Common Problems with Finding Foreign Sources
Posted by administrator on October 27, 2008
Link didn’t work – Use Google’s cached version of the page or the Way Back Machine’s archive and from there try to assemble a better search that will get you a current version. For example, maybe when you look at the archived version you will see who was responsible for creating the old page. With that information you can go to that entity’s current page and figure out whether it has an up-to-date version of the law.
Archive http://www.archive.org/web/web.php
Translation – Initially, you might spot check with an electronic translator (examples: Babelfish & Google Translator) just to be sure you have a general understanding of the information. Then, when you have selected the documents to be translated, hire a professional company or individual.
Peace Corps foreign language lessons
http://www.peacecorps.gov/wws/multimedia/language/
State Department’s foreign language courses
http://www.fsi-language-courses.com/
IP Translators list
http://www.ipmenu.com/iptranslation.htm
General commercial legal translation service
http://www.languagealliance.com/legal-translation/
Unfamiliar with System or vocabulary – Read through the entry in one of the sources that describe various countries’ legal systems: Martindale (scroll down to “jurisdiction”, Foreign Law Guide, individually written research guide. Note that if none of these solve your information needs, you might at least get contact information from them. Certainly if you find a research guide for your jurisdiction, you will have the author’s name and e-mail address.
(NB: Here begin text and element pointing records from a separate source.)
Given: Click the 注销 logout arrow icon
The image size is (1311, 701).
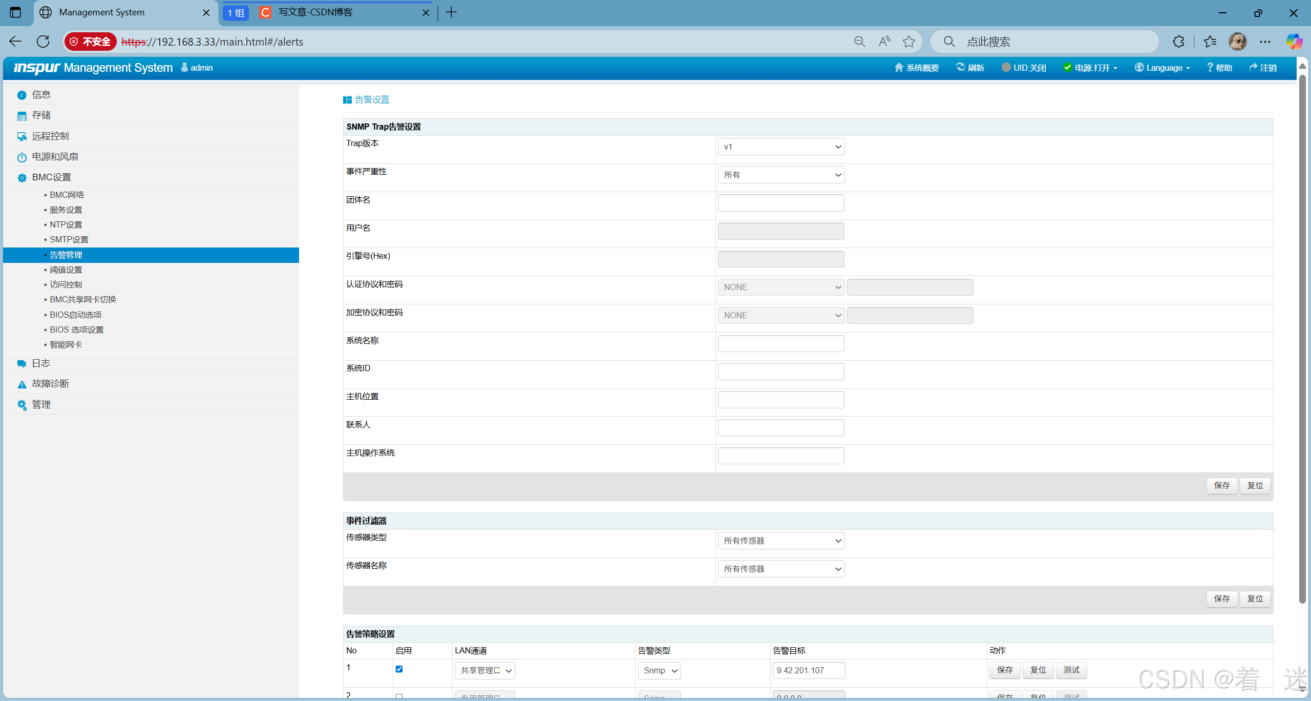Looking at the screenshot, I should 1253,68.
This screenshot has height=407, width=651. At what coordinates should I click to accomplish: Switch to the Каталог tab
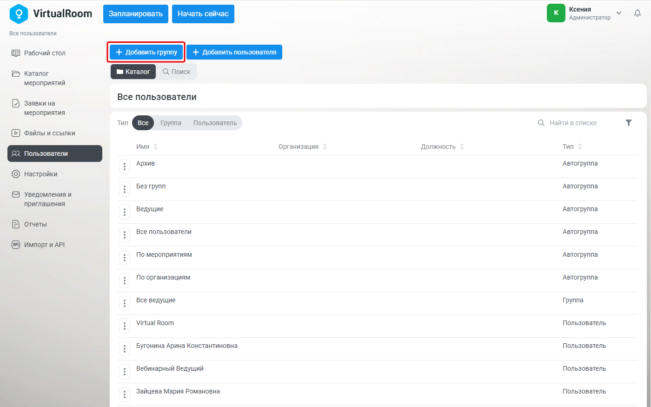point(133,72)
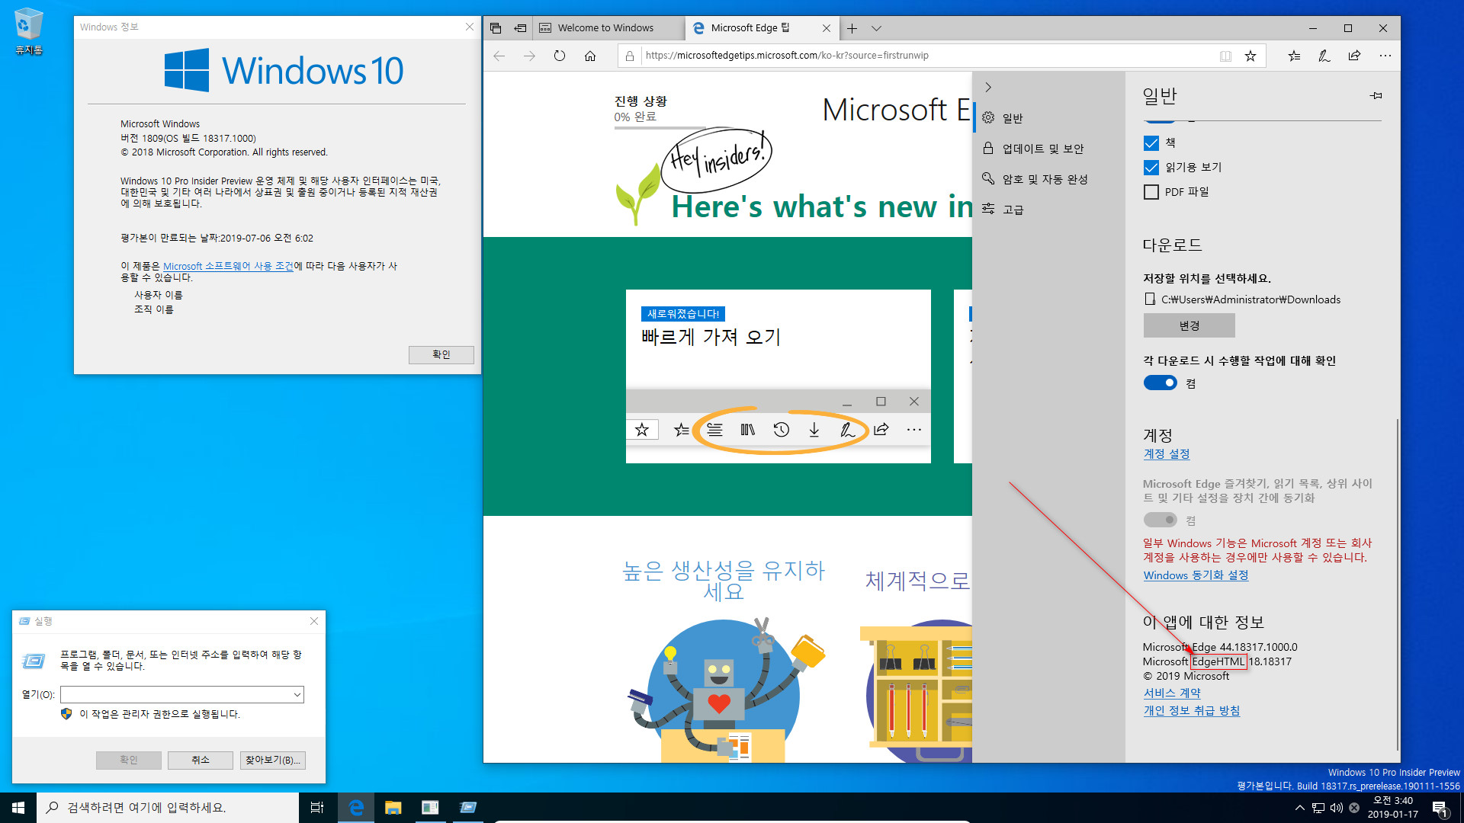Click the history clock icon in Edge toolbar

[780, 430]
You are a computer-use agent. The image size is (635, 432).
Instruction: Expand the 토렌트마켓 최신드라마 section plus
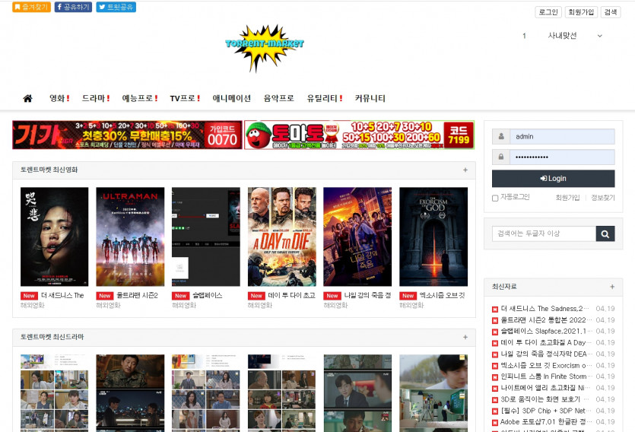(465, 337)
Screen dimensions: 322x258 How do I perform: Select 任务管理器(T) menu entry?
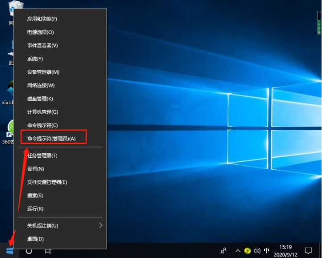(x=42, y=155)
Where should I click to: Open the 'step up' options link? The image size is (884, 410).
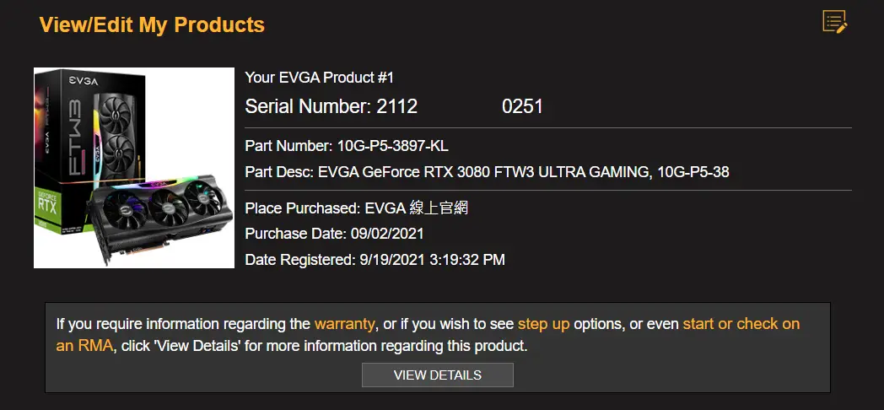pyautogui.click(x=544, y=324)

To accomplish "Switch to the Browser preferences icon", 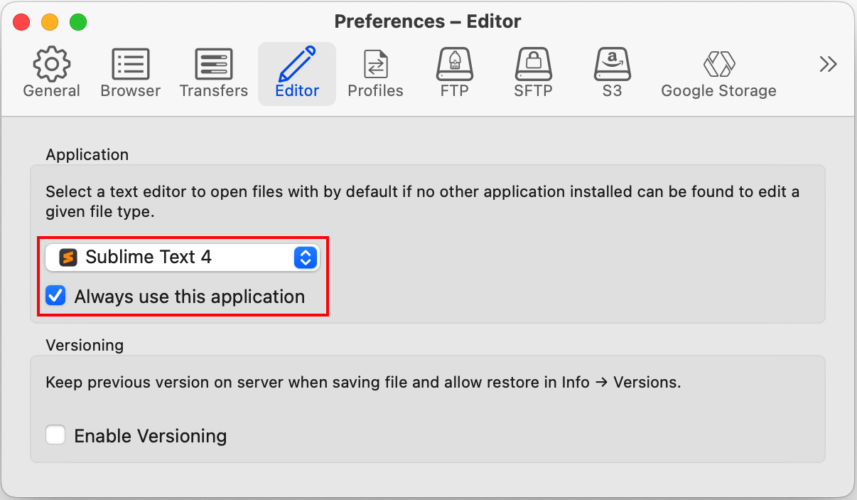I will point(131,64).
Source was inefficient – (examples: courts in date or docket order, index to foreign legal periodicals in chronological order). Look for subscription database or do secondary research to get leads to segments of primary material. In re the periodical index, sometimes you have to be patient, but a work-around might be to find treatises.
If any of my links ask you for a user name and password, log-in to https://sslvpn.pitt.edu with your Pitt user name and password and look for the source in the University’s database list. If you still can’t get in, you will have to access it from a computer inside the law school building.